Sir: The proposed introduction of longer school hours, or "Kelly hours", has arisen out of the imbalance between the school and working day. But rather than simply extend school hours, shouldn't the working world be making some compromises to accommodate the school day?

Business attitudes, working practices and the supporting technology are evolving to introduce more flexible working. Surely this could be worked around the school day where needs be?

Flexible working offers a win-win for businesses. By offering flexible working to staff businesses have access to a wider skills pool, and are better equipped to attract and retain staff. So what's stopping us? High-calibre candidates are becoming an increasingly rare commodity for employers.



Sir: I was horrified by the prejudiced tirade from the usually excellent Yasmin Alibhai-Brown (13 June). Sure, the children of those on a low income are routinely denied access to technology, books and perhaps even a healthy diet as a consequence of material wealth. But I was appalled by the rant against low-income parents: "a volatile bundle of ignorance, desperation and ineptitude", whose children are "victims of random cruelty".

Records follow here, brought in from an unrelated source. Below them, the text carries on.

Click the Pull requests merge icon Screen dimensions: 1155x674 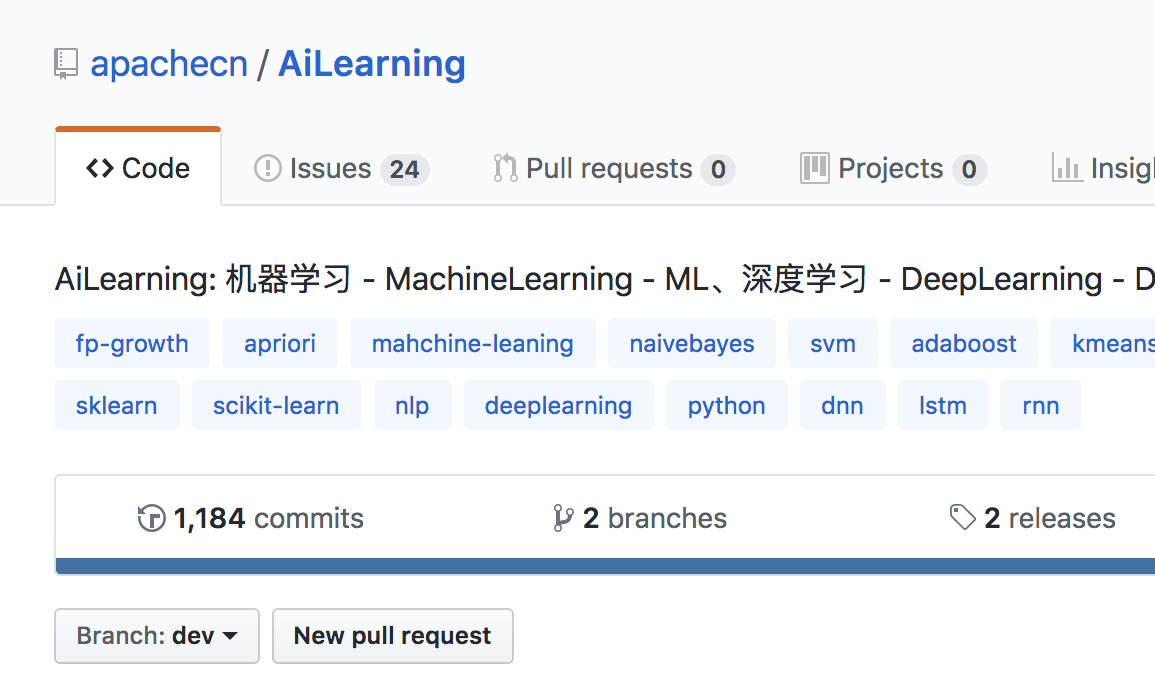(505, 168)
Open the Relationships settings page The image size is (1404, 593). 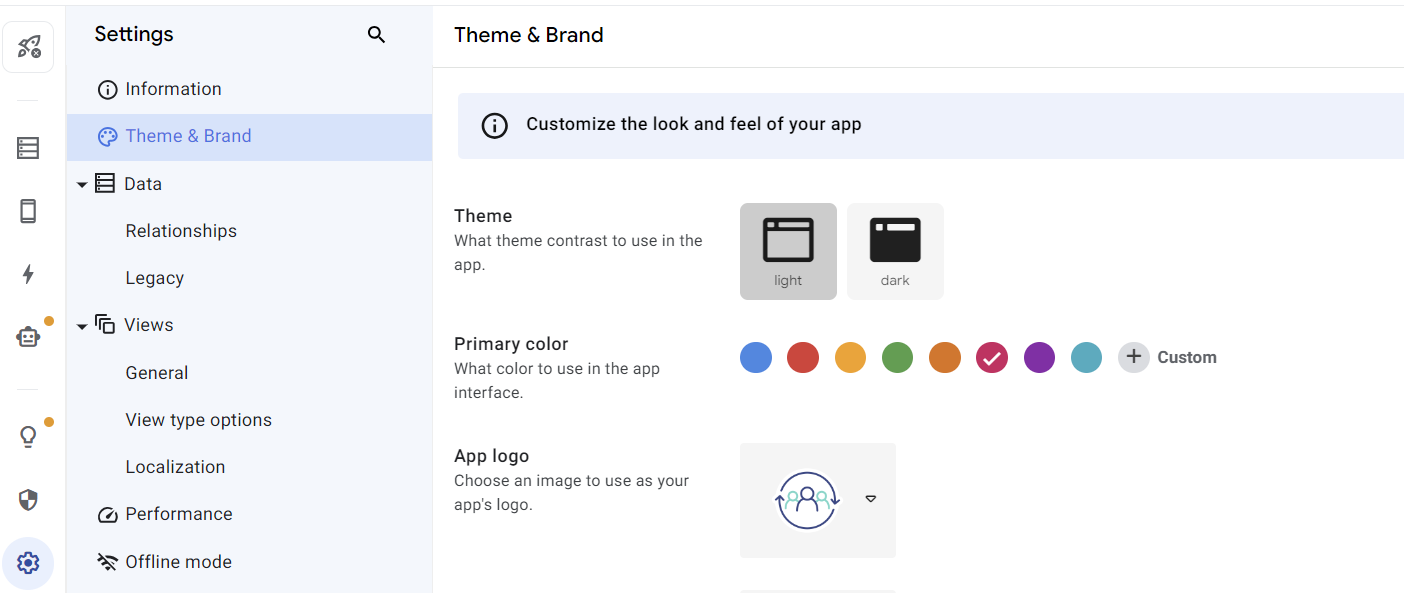(x=181, y=231)
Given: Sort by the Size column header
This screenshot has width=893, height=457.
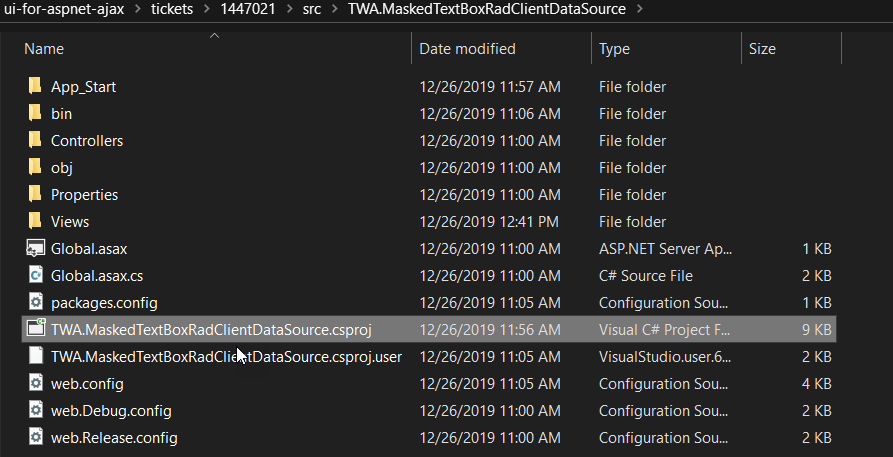Looking at the screenshot, I should point(762,48).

Whilst I agree that the new "Kelly hours" might well offer children from low-income families access to technology and books, to suggest that this extra school time is the only space in which they can spend time with "adults who can guide them through life and inspire them" is offensive. It is an insult to assume that those on low incomes make bad parents.



Jackson's acquittal

Sir: "Legal abuse" should now be made a criminal offence, with a minimum punishment of "no fee" - and the public "naming and shaming" of offenders.



Fruit by sea

Sir: David Thompson (letter, 13 June) needn't feel too despondent about the environmental implications of his fruit purchases, even though the only European fruit he was able to buy were Spanish oranges. Contrary to popular belief over 95 per cent of international trade is still transported by sea, with the remaining 5 per cent shared by road, rail, air and pipeline; so the chances are that the fruit that originated in New Zealand, South Africa and Brazil probably arrived in the UK aboard refrigerated container ships.



Armani man of mystery

Sir: Obviously the Armani man that Rufus Isaacs encountered in Gerrards Cross (letter, 14 June) is the one that I encountered near the Prudential Building in Holborn, who asked me for directions not only once but a week later. The second time my answer of "You haven't got there then", followed by the observation that the garments had changed colour since we last met, was greeted by very flowery Italian invective and equally dramatic hand signals! Did he ever reach Heathrow, I wonder.



Licensed hatred

Sir: The purported aim of the Racial and Religious Hatred Bill is to protect people from incitement to hatred against them for reasons of their faith. If the Government is serious in its intent then presumably the 1701 Act of Settlement, banning the monarch from marrying a "papist", will be repealed; or is the institutional hatred of Catholics still OK?



Unhealthy sticker

Sir: On whose authority, from which budget and for what health-related reason has a car sticker been produced which announces "NHS backs the Bid - London 2012"?